### EXERCISE REQUIREMENTS:
Write out the records exactly as they appear, everything from the line containing "Screen dimensions: 1456x819" down to the line containing "Action: tap(593, 40)", both of those lines included.

====== RECORDS TO USE

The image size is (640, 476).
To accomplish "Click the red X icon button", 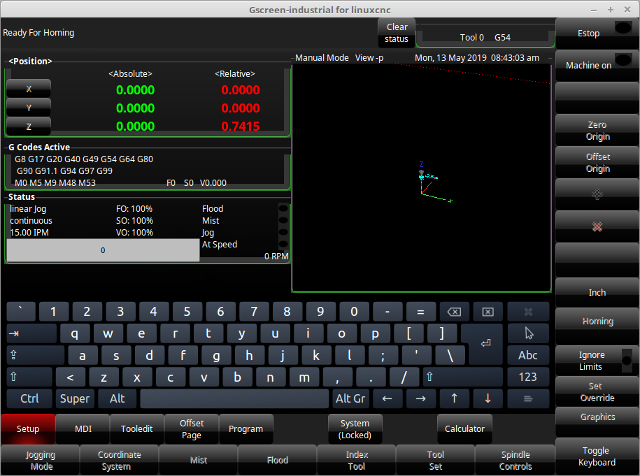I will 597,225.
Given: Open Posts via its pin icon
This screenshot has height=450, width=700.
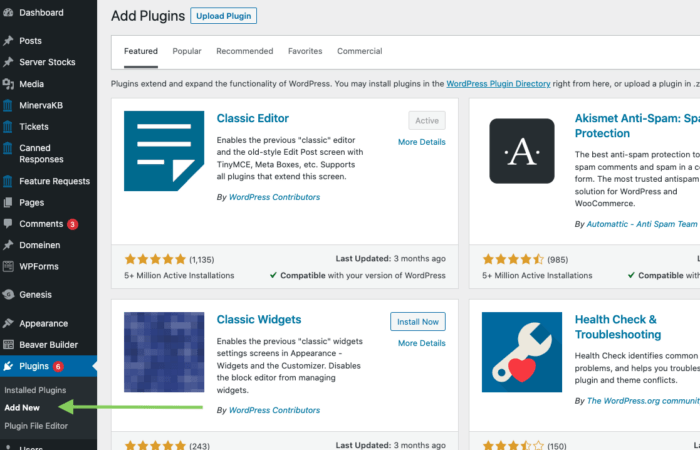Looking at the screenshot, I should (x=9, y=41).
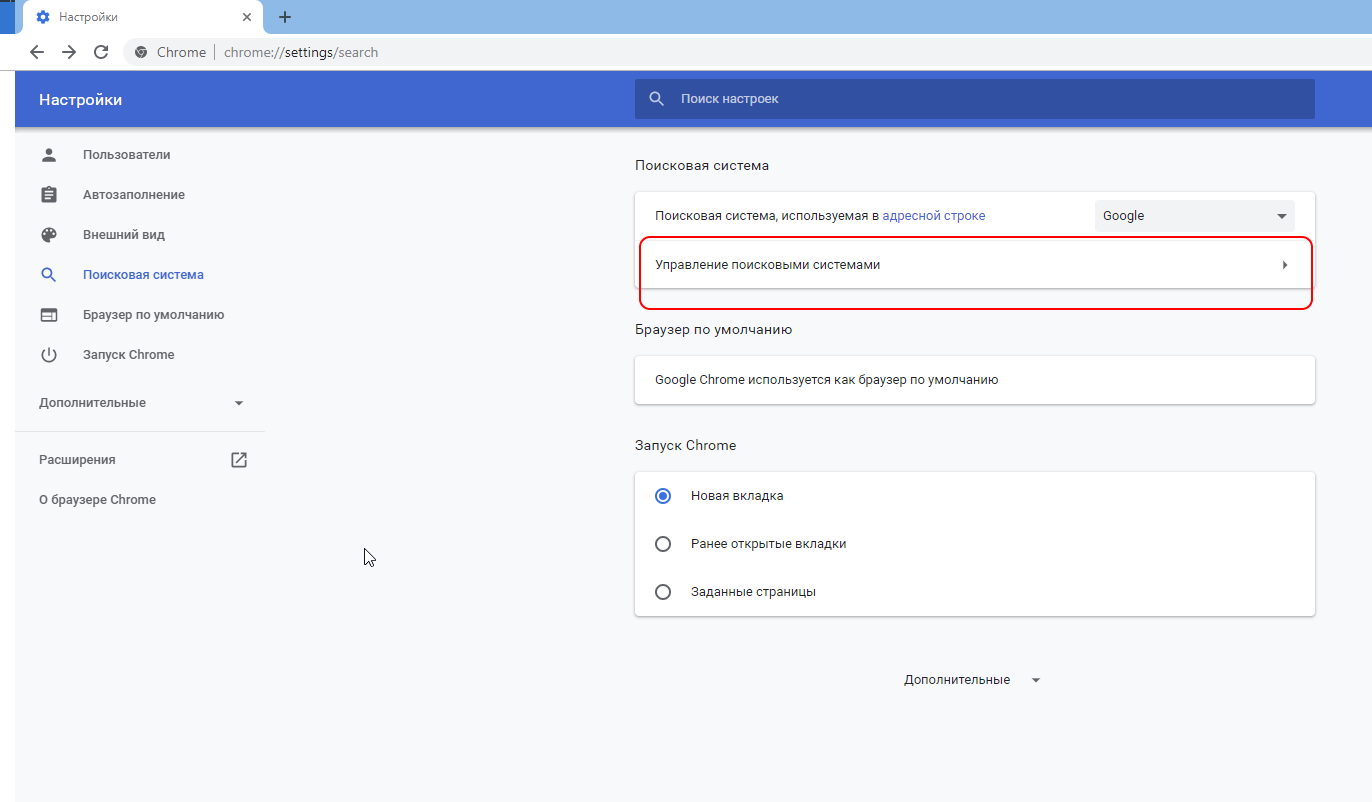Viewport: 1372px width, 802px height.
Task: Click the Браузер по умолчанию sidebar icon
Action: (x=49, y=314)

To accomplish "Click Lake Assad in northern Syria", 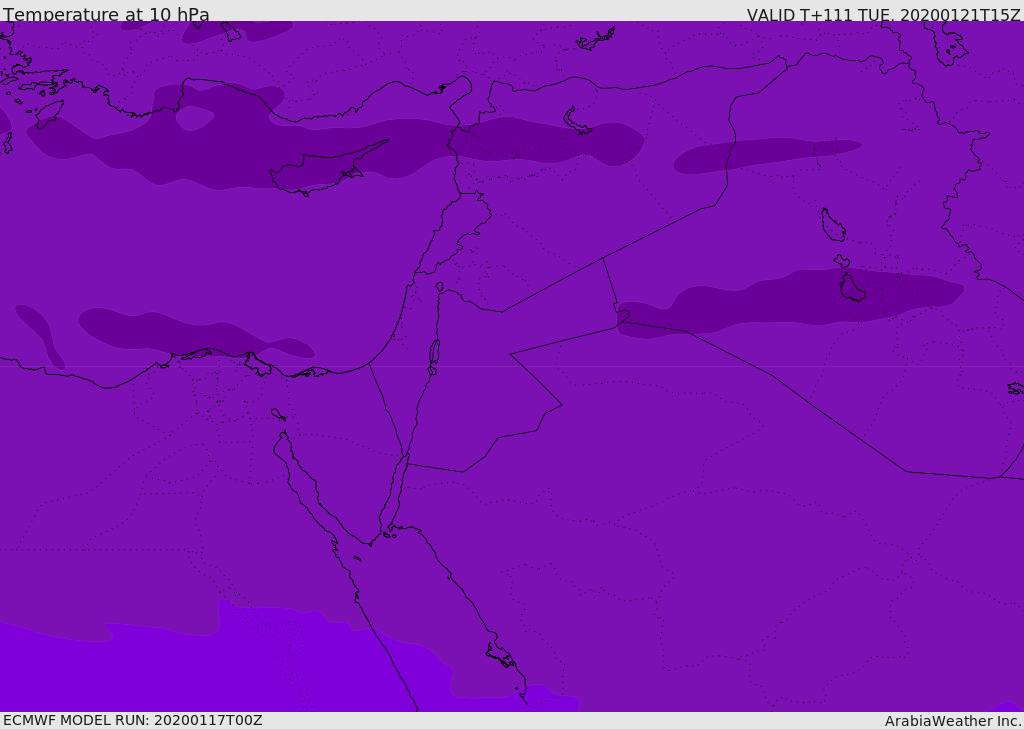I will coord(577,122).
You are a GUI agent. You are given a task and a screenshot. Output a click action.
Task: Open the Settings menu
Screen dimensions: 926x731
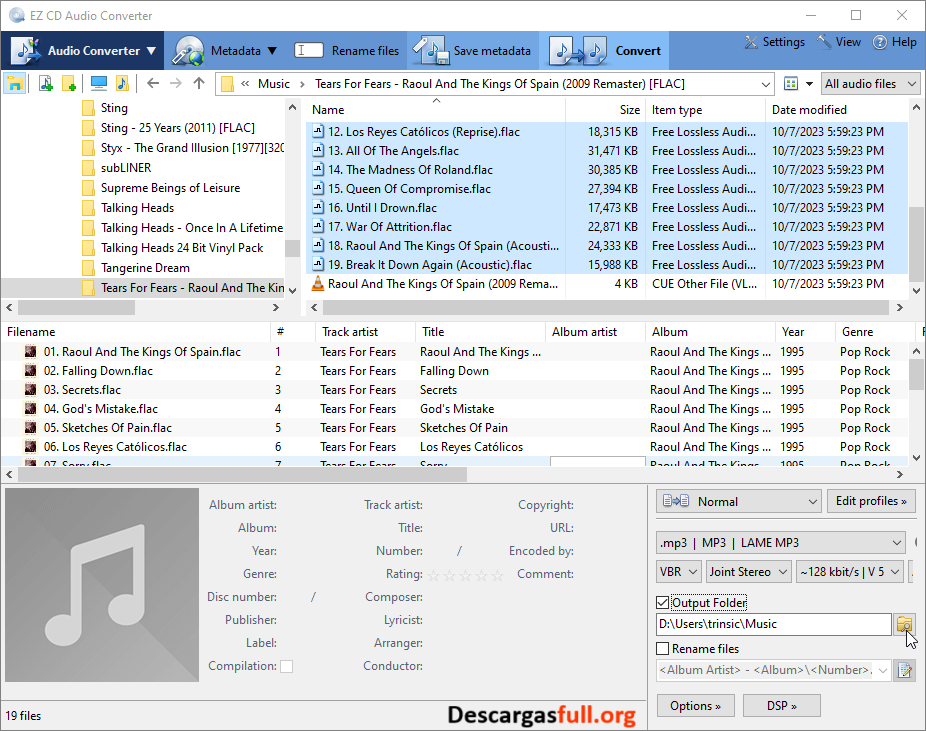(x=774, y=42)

============
====== RECORDS TO USE

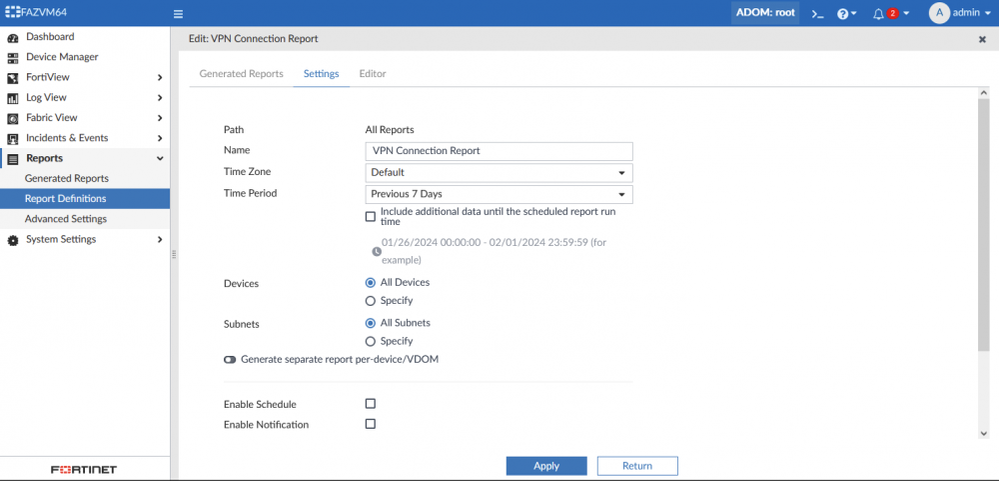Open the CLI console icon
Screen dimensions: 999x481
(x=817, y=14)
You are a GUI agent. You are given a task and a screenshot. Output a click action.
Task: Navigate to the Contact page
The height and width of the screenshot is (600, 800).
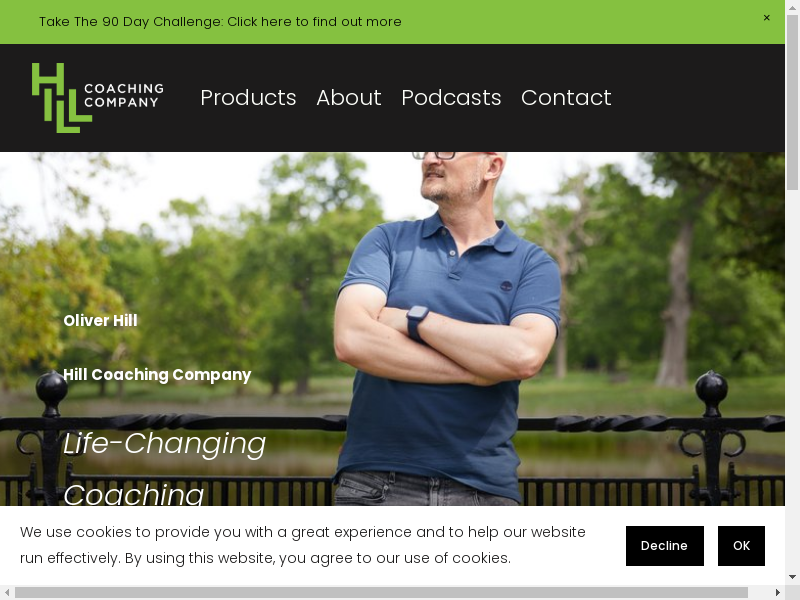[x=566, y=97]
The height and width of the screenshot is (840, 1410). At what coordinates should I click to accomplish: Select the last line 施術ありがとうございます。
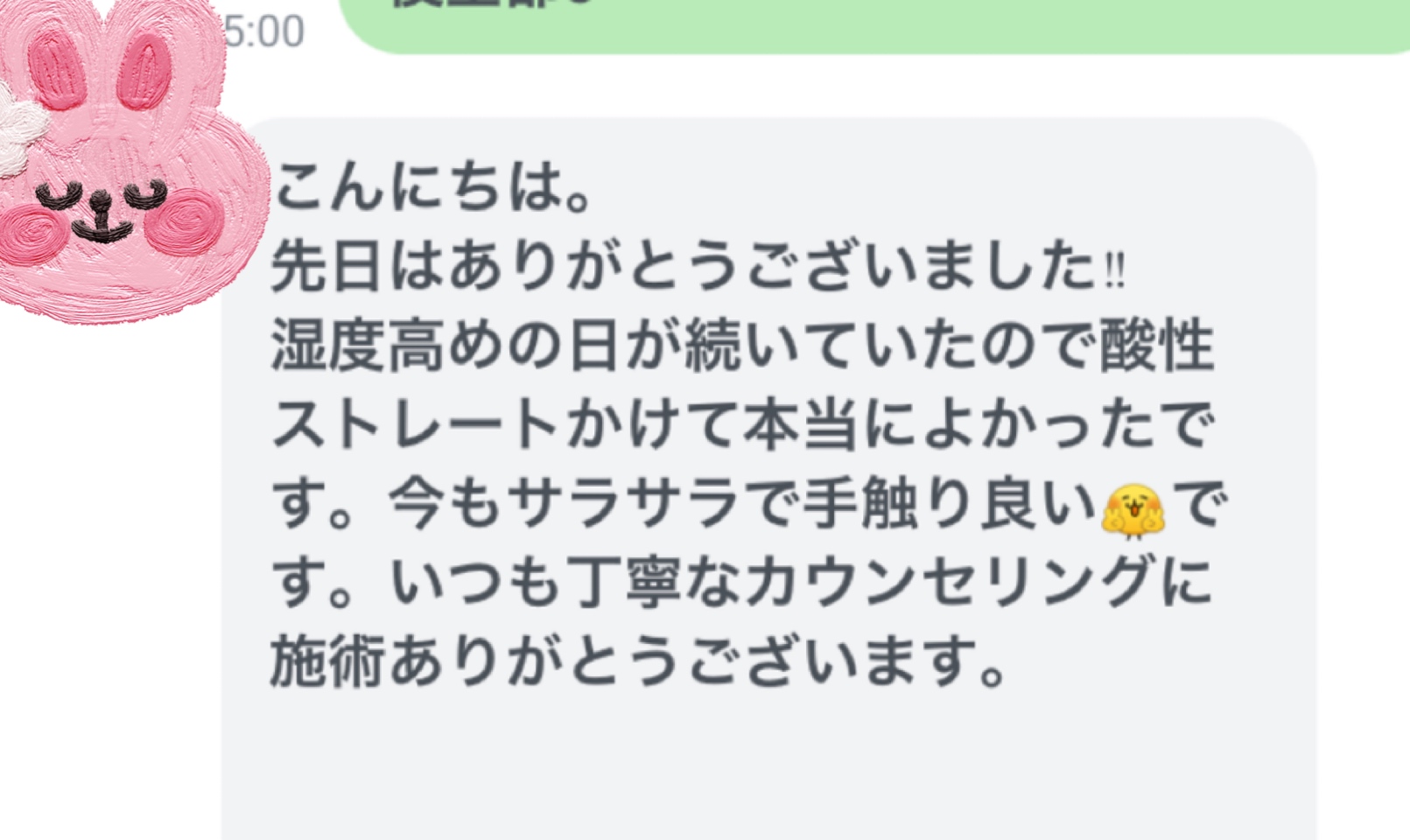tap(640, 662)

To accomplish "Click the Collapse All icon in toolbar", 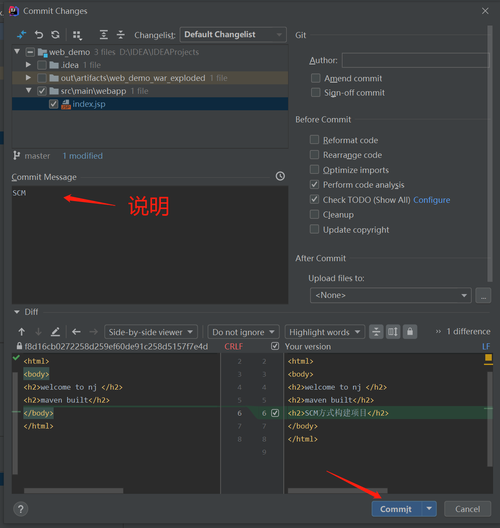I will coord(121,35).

============
====== RECORDS TO USE

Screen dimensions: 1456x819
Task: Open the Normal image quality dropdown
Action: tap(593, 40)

============

### ANSWER FOR THIS EXERCISE:
Screen dimensions: 1456x819
Task: Open the Normal image quality dropdown
Action: tap(593, 40)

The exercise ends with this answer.